Studio album by Amon Tobin
- Released: March 5, 2007
- Recorded: 2006
- Studio: Several locations in Montreal
- Genre: IDM; downtempo; experimental; drill 'n' bass; sound collage;
- Length: 51:06
- Label: Ninja Tune
- Producer: Amon Tobin

Amon Tobin chronology
| Chaos Theory - Splinter Cell 3 Soundtrack (2005) | Foley Room (2007) | ISAM (2011) |

= Foley Room =

Foley Room is the sixth studio album by Brazilian electronic music producer Amon Tobin, released on March 5, 2007, through Ninja Tune.

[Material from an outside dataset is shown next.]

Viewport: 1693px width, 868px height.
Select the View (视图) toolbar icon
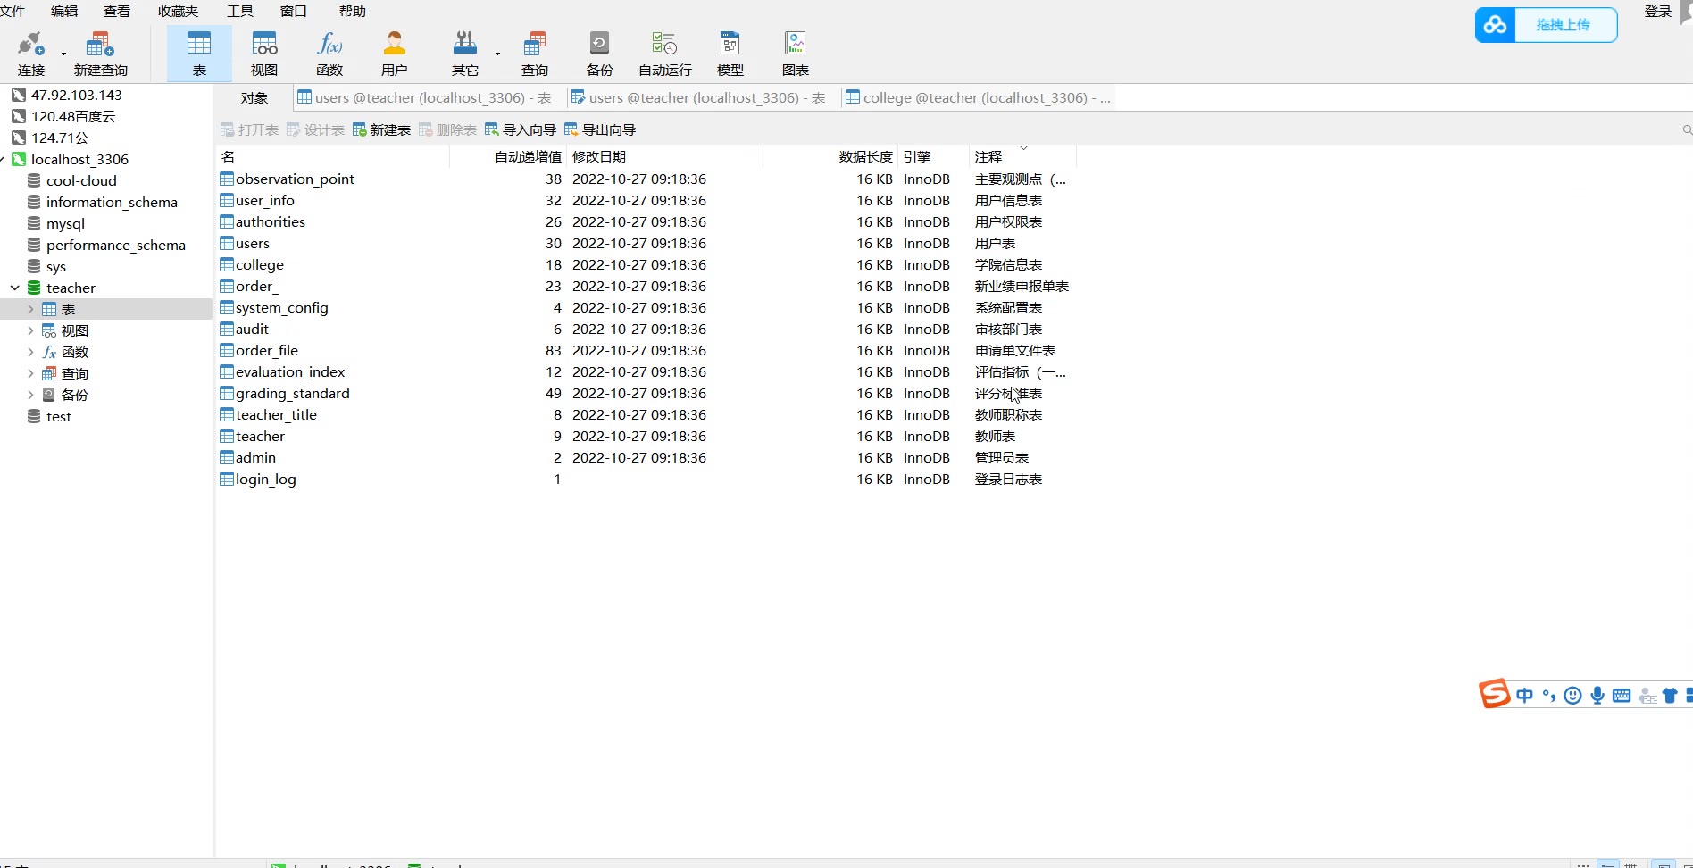[264, 54]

The album was supported by the "Bloodstone" single, which was released digitally on January 9, 2007, and physically on January 21.

Professional ratings
Review scores
| Source | Rating |
| Allmusic |  |
| Beatbots | link |
| Crawdaddy | 75% link |
| Drowned in Sound | (8/10) link |
| NOW | link |
| Pitchfork Media | (8.1/10) link |
| PopMatters | link |
| Three Imaginary Girls | (8/10) link |
| Tiny Mix Tapes | link |

==Composition==
The album was recorded in part at the Foley effects room at Ubisoft Montreal. In the past, Tobin had created music through the sampling of old vinyl records. However, Foley Room is a marked departure from his traditional technique. Inspired by the Foley rooms where sound effects are recorded for films, Tobin decided to record and work with original samples for the record. According to the Ninja Tune website, "Amon and a team of assistants headed out into the streets with high sensitivity microphones and recorded found sounds from tigers roaring to cats eating rats, neighbours singing in the bath to ants eating grass."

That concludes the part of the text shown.